La grenouille (2), Isidore.jpg

Mark, "grenouille"... Une inscription à droite : "Isidor" (une autre signature?), ph.B.M., 2016.

Saynète bleue.jpg

Mark, sans titre (saynète bleue "cubiste"), ph. B.M., 2016.

Bateau, Isidorejpg.jpg

Mark, sans titre (un bateau ; plus la  même inscription que ci-dessus, "Isidor", qui paraît comme masquée...), ph.B.M., 2016.

 

    Cet homme, peintre sauvage de rue, devrait être encouragé, je trouve. Cela fait d'ailleurs longtemps que je pense que les SDF qui mendient dans la rue devraient s'essayer à l'art. Cela pourrait être une source de revenu. Vu le nombre de passants dans les couloirs du métro, ils toucheraient fatalement quelques collectionneurs croisant devant leur installation de misère.
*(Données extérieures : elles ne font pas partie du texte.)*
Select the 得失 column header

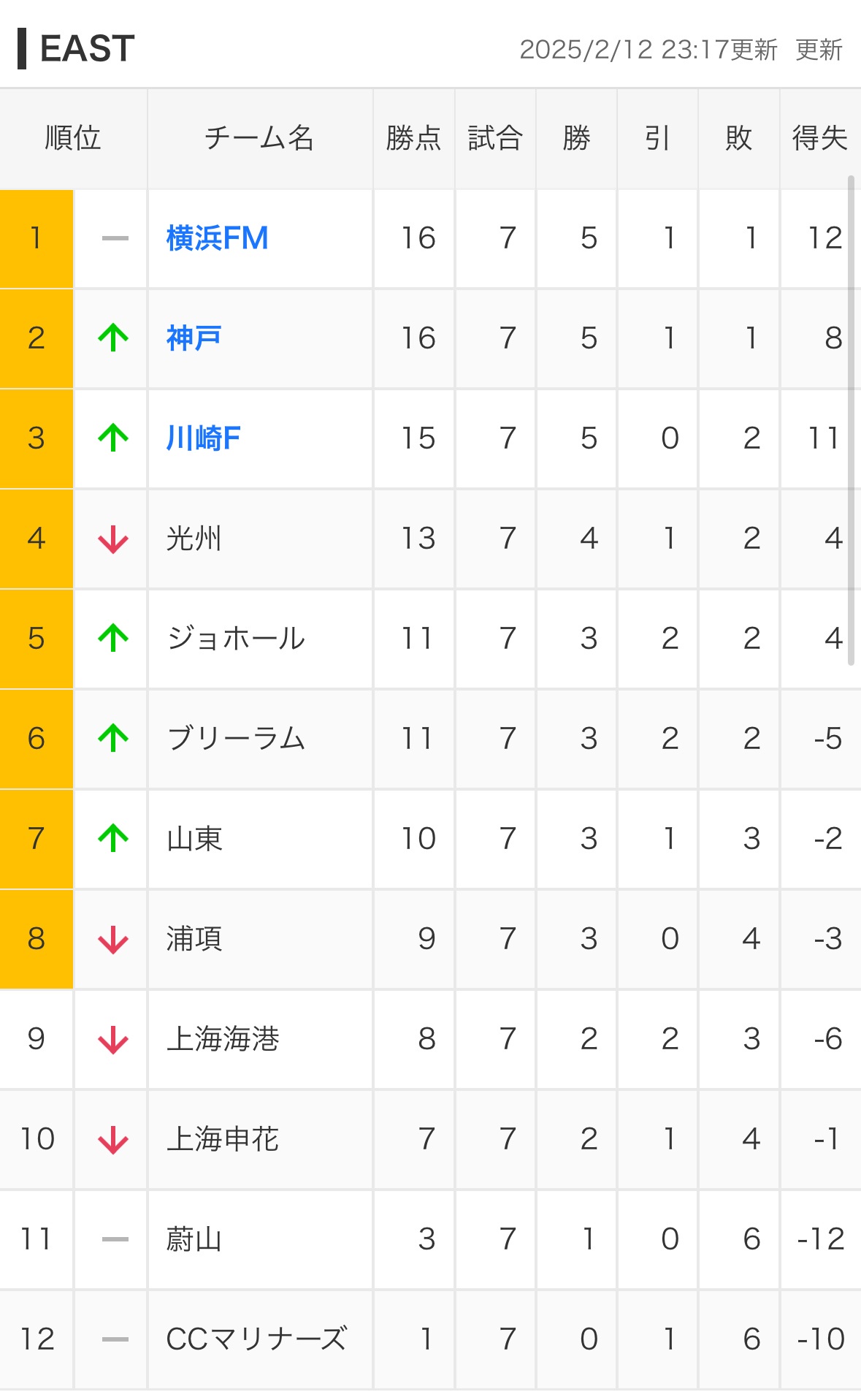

Je ne donne pas l'adresse exacte de ce peintre, mais si quelque amateur demandait à le rencontrer, qu'il n'hésite pas à me contacter en privé (adresse en haut sur la colonne à droite sur ce blog, ou adresse à la fin de "l'éditorial" qui se cache dans la rubrique "A propos", même colonne).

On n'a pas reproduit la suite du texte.